Brexit: Why Britain Left the European Union

Here is another great video from Prager University — this time, about Brexit and the scandal that is the European Union bureaucracy:

Is the European Union good for Europe? Or would Europeans be better off without it? Nigel Farage, a leader of the United Kingdom’s Brexit movement, shares his view.

If one big government is bad, imagine how much worse two big governments would be. But that’s what people living in Europe have had to deal with: their own nation’s bloated government and the super-national government of Europe, now known as the European Union. Bureaucracy times two! How’s that for a horror show?

Well, actually, you’ve no idea. It’s worse than you think. Believe me—I know, because for seventeen years, I’ve represented South East England as a member of the European Parliament, the EU’s legislative body. I was also leader of the UK Independence Party, or UKIP, where I lead Britain’s efforts to leave the European Union. To their everlasting credit, that’s just what happened on June the 23rd, 2016: The United Kingdom left the European Union. The world knows it as “Brexit.”

Brexit is a statement of national sovereignty. Don’t misunderstand me: I like nations. I like borders.
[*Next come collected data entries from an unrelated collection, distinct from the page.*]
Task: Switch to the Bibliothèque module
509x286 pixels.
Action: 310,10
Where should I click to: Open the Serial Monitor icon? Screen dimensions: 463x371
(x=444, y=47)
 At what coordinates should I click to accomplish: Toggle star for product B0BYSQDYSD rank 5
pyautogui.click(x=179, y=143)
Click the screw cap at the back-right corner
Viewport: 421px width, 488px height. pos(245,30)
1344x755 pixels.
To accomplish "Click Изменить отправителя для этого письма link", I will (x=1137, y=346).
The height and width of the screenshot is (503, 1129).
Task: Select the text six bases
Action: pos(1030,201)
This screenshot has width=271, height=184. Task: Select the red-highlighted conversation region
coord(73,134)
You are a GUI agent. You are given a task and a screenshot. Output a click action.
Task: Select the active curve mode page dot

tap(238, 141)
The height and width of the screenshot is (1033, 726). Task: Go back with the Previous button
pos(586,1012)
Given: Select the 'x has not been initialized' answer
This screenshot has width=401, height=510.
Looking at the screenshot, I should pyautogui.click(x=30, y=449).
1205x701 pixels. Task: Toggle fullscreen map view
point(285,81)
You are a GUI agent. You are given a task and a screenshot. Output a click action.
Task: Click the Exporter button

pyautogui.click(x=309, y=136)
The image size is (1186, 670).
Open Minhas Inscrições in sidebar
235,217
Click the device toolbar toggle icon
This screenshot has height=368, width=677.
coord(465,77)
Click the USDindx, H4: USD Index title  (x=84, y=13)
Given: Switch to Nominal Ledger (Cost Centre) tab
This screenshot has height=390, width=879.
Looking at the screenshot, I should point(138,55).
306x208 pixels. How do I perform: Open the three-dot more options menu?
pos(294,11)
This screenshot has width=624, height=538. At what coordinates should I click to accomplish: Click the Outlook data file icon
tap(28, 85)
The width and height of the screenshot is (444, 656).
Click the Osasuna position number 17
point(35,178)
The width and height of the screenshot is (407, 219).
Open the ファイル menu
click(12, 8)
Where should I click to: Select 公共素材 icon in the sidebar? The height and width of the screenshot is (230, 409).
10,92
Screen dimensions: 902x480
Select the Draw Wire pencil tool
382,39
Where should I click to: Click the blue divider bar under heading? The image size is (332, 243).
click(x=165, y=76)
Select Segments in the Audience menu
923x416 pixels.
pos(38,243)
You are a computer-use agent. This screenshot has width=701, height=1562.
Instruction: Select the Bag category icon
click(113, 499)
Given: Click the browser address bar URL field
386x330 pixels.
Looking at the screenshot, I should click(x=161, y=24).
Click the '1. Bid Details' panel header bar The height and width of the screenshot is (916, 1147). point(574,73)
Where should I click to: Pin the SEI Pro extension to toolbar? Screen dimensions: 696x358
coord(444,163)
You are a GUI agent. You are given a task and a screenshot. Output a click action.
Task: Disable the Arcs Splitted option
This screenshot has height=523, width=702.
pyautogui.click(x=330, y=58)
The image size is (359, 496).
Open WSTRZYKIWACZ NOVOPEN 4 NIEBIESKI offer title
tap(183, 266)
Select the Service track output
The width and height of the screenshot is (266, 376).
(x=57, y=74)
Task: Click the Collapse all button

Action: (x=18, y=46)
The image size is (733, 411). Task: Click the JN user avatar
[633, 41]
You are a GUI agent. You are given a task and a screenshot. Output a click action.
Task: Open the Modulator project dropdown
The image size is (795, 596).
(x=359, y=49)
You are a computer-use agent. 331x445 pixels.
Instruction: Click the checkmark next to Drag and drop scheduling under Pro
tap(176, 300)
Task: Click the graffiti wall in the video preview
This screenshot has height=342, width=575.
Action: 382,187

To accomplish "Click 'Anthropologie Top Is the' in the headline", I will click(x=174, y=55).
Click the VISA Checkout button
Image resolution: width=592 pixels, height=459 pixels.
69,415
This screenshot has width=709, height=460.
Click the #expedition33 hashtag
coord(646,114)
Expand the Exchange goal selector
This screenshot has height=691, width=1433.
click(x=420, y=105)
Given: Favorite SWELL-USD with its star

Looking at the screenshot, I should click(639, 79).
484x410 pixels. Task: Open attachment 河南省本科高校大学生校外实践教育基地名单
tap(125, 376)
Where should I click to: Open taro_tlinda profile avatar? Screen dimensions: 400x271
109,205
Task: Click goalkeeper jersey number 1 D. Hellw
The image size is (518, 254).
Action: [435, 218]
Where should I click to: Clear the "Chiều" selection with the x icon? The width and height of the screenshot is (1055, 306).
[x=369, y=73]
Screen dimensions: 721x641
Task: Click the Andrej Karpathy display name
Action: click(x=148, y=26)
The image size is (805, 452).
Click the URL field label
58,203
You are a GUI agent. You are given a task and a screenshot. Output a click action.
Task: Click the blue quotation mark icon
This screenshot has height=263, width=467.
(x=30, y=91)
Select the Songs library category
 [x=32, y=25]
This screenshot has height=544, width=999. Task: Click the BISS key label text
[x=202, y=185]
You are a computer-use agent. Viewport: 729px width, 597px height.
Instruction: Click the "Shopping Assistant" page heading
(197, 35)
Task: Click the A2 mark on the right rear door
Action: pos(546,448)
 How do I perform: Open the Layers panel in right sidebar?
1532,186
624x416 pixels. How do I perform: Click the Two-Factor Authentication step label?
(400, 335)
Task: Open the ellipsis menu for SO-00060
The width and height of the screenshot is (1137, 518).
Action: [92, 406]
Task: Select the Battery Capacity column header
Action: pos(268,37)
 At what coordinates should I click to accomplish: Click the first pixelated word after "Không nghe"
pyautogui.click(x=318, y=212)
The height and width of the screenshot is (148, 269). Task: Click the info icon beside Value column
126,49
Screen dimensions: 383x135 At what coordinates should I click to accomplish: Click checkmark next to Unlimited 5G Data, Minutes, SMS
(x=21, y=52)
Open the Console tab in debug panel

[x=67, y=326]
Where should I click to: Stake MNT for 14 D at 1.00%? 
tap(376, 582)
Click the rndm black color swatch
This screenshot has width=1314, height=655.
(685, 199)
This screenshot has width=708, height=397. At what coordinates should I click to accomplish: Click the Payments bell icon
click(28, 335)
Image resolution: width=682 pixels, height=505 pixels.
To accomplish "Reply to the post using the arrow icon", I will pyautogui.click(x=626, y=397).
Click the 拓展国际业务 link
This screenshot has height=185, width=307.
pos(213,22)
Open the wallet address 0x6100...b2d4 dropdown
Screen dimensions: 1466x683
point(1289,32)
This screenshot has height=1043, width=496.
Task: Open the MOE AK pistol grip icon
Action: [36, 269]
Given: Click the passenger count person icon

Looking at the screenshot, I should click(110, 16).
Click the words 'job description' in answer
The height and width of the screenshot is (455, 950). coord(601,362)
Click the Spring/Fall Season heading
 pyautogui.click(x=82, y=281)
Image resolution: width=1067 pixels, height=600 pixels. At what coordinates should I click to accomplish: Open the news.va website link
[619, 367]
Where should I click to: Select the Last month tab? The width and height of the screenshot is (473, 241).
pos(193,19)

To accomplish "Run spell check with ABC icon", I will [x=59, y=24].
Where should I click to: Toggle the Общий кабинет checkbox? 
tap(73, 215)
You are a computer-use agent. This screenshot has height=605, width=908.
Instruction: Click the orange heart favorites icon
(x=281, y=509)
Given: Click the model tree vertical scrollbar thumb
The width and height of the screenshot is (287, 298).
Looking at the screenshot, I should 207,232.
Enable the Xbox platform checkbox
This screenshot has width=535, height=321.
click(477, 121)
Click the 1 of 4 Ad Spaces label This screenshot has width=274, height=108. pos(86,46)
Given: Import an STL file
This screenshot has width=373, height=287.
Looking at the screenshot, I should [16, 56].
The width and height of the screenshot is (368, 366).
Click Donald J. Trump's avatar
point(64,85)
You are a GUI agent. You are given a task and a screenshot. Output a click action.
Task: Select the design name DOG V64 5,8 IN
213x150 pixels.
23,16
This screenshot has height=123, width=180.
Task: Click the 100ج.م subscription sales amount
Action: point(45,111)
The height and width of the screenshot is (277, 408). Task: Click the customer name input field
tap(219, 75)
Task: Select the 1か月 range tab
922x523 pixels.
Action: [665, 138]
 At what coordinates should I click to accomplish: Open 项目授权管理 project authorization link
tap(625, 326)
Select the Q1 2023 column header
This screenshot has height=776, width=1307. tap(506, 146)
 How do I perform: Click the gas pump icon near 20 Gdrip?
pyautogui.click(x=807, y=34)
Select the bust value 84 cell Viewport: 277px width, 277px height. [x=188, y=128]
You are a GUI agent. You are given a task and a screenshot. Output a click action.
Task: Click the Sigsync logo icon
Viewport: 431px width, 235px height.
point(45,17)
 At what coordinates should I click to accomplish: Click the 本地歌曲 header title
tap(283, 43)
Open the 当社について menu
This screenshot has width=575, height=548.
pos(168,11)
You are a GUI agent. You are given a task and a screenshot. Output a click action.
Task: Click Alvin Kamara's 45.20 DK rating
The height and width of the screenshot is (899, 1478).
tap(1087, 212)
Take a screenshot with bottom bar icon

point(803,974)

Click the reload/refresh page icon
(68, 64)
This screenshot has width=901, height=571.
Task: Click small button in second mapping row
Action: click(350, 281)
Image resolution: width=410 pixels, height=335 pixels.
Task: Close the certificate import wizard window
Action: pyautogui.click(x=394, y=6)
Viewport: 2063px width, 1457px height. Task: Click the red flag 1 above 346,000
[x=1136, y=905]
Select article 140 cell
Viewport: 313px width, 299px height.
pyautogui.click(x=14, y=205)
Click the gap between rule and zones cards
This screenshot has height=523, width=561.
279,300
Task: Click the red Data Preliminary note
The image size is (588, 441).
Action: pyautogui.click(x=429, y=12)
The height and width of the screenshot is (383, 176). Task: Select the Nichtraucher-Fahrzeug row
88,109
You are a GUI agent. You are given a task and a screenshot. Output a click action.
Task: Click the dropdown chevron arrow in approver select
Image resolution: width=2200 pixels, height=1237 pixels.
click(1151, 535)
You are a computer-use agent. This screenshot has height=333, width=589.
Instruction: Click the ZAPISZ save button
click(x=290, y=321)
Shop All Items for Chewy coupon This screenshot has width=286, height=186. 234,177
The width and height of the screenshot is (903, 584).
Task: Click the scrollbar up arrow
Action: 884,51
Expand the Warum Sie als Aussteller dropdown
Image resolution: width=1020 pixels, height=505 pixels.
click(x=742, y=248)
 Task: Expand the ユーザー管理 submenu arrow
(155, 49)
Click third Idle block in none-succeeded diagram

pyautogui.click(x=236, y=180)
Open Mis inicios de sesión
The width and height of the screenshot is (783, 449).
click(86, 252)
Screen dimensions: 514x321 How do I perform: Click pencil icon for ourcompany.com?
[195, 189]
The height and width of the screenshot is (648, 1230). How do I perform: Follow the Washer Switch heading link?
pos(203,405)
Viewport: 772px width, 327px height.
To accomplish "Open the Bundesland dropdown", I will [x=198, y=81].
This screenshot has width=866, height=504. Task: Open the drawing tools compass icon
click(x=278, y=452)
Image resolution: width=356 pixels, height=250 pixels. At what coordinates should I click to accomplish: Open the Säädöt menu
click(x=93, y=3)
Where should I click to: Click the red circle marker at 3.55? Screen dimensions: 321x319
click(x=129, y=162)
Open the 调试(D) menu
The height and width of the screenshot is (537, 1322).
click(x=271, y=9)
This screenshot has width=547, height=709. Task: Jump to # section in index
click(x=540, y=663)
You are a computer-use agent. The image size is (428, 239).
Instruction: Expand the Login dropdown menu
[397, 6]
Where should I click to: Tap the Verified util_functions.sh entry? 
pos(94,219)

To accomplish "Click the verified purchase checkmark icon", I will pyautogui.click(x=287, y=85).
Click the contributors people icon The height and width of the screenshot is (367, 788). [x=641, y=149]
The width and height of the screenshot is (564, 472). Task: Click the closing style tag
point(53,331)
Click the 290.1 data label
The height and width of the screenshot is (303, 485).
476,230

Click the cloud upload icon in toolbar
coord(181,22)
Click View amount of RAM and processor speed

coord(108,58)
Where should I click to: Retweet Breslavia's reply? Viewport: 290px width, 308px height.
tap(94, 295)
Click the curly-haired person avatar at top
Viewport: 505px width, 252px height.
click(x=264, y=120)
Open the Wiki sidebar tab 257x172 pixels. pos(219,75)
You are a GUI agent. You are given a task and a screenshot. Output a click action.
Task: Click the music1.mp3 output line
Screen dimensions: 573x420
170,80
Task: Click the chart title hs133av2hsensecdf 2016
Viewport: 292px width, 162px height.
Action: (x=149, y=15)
I like the people that live within those borders making their own laws. But I don’t like it when faceless bureaucrats make laws for nations they don’t even live in.

But that’s what they do in the European Union.

Imagine a Belgian telling a Brit how much he can charge his customers—or the reverse. The EU bureaucrats do this in a myriad of different ways, all day, every day. It is a conspiracy of the elites.

Who are those elites? Well, they’re a bunch of self-important, overpaid, social engineers with useless college degrees who have never done a proper day’s work in their lives and have no connection with ordinary, decent people. I’ll take the good sense of an Italian farmer or a French baker over the arid intellectualism of an EU bureaucrat any day.